**DIRECTIONS FOR THIS TASK:** Would you output the whole listing below, exactly as it reads?

**INFORMATION SHOWN:**
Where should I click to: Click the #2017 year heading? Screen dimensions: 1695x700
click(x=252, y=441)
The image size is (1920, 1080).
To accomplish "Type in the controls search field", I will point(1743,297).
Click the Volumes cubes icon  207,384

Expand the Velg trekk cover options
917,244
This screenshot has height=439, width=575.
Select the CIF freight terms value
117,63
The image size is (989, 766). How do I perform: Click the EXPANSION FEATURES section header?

**REPLY TO THE EXERCISE:**
Where should I click to: Click the #2017 year heading? Screen dimensions: 1695x700
click(x=252, y=441)
The image size is (1920, 1080).
To accomplish "Type in the controls search field", I will point(1743,297).
Click the Volumes cubes icon  207,384

Expand the Velg trekk cover options
917,244
This screenshot has height=439, width=575.
Select the CIF freight terms value
117,63
The image size is (989, 766). How do I perform: Click the EXPANSION FEATURES section header?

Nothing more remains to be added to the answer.